The Minister for Transport responds to questions regarding regional road safety improvements, highlighting current projects and contrasting the government's investment with that of the previous Liberal-National coalition, while also criticising the Liberal party.

AnsweredQoN 680Legislative Assembly
Asked
16 October 2024
Portfolio
Transport

QuestionView source ↗

ROAD SAFETY — REGIONS
680. Ms R.S. STEPHENS to the Minister for Transport:
I refer to the Cook Labor
government's commitment to delivering safety improvements on regional
roads.
(1) C an the minister update the house on the delivery of
safety improvements through the regional road safety program ?
(2) Can the
minister advise the house how this record of sustained investment compares with
the record of the Liberals and Nationals WA?

AnswerView source ↗

I also
congratulate Madam Speaker on her incredible time in Parliament and also her
ministerial legacy.
(1)–(2) I thank the member for the question.
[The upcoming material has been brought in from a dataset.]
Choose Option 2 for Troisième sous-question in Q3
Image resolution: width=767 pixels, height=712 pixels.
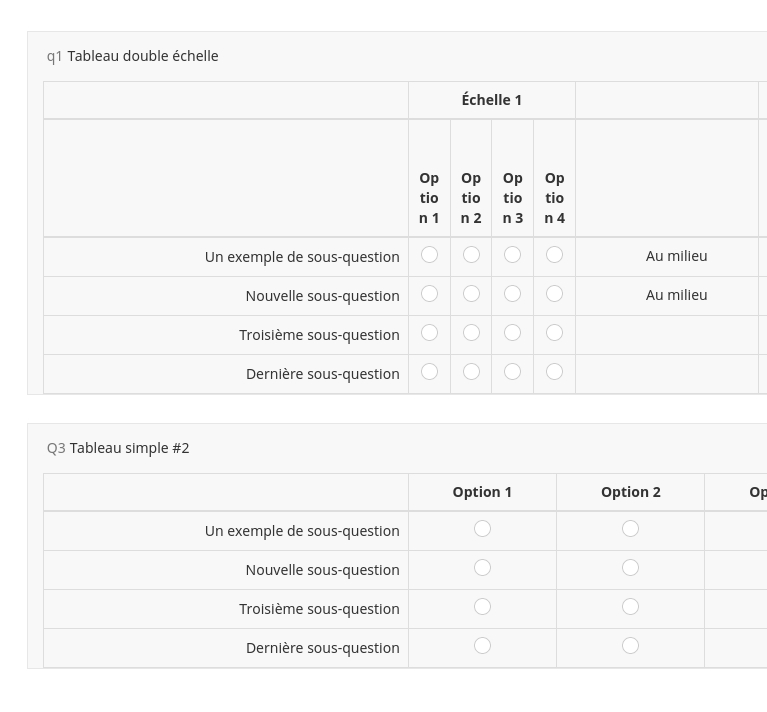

Isn't
it great that we have such strong regional representation in this Parliament.
Working with all our regional members, we have been delivering record spending
on our regional roads. For example, the Albany ring-road is taking hundreds of
trucks off the roads through the centre of
town and onto the new deviation. In the Kimberley, we are working on the
Brooking Channel Brid ge, which is nearing completion, together with the
Fitzroy Bridge and other work replacing single-lane bridges with two-lane bridges. We are making sure that we have safer
roads through the Kimberley . Of course, we have Bunbury Outer Ring Road,
member for Bunbury and other members in this place, and Wilman Wadandi Highway
is nearing completion. We had the opportunity to inspect the works that have
been undertaken to improve road safety, reduce congestion and support the
growth of all those key areas, including Bunbury and its surrounds. Of course,
there is more in the pipeline. The biggest achievement will probably have to be
the $1 billion regional road safety program that we are rolling out across the
state. That $1 billion is improving road safety and making our roads safer by
widening the shoulders and installing audible edge lines and centre lines.
It
may come as a shock, but after seven and a half years I have received some
questions on notice from the opposition. One question asked us to outline how
much work we have done on the regional road safety program. I thought it was a Dorothy
Dixer, but anyway. We went through and highlighted the amount of work that we have done. I will go through
it, because it asked by road. The first is that 7 800 kilometres of
highway has been upgraded, with another 1 200 kilometres of works in progress.
Let us go to some key roads or highways around the place. Upgrades have been
made to 1 756 kilometres of Great Northern Highway, the whole 721 kilometres of
Eyre Highway, 575 kilometres of North West Coastal Highway, and 288 kilometres
of Albany Highway, plus there have been works on 100 more roads and highways. I
will not go through them all, because it might take a bit of time.
Let us compare this record with
the previous government's record, just to see the difference. Of
course, we know that when the Nationals WA was in government and had access to
Treasury, it did not think that roads were a priority.
In fact, then leader Brendon Grylls said about the royalties for regions
program, ''We haven't spent a lot of money on roads.''
That is an understatement. It spent nearly nothing on roads, and, as a result,
there is a lot of catching up to do. Let us do another comparison. Let us look
at how much of the road safety program we have rolled out a year
compared with the former government. Members
would be shocked and appalled to know that under its term of government, over
the years that it rolled out its program, it was improving or upgrading
about 300 kilometres a year. Our average is 1 800 kilometres a year, which
shows what we are doing in regional WA. We are improving road safety and also
making sure we deliver those projects that communities had been waiting for,
like the Albany ring-road and Bunbury Outer Ring Road.
Going back to my initial point,
isn't it great to have strong regional members who are not of the
extreme right of the Liberal Party, like in the Liberal Party itself. Today we
saw the Leader of the Liberal Party refuse to intervene on the appalling
behaviour of the Liberal candidate for Mandurah. She had not read his comments
and had not even spoken to her own Liberal candidate, saying that it is a matter
for the Liberal Party. The Leader of the Liberal Party cannot stand up to the
appalling behaviour in her own party. That is because, as we know, the Liberal
Party is being led by Nick Goiran and the extreme right and does not reflect
what modern Western Australia is and will always continue to be.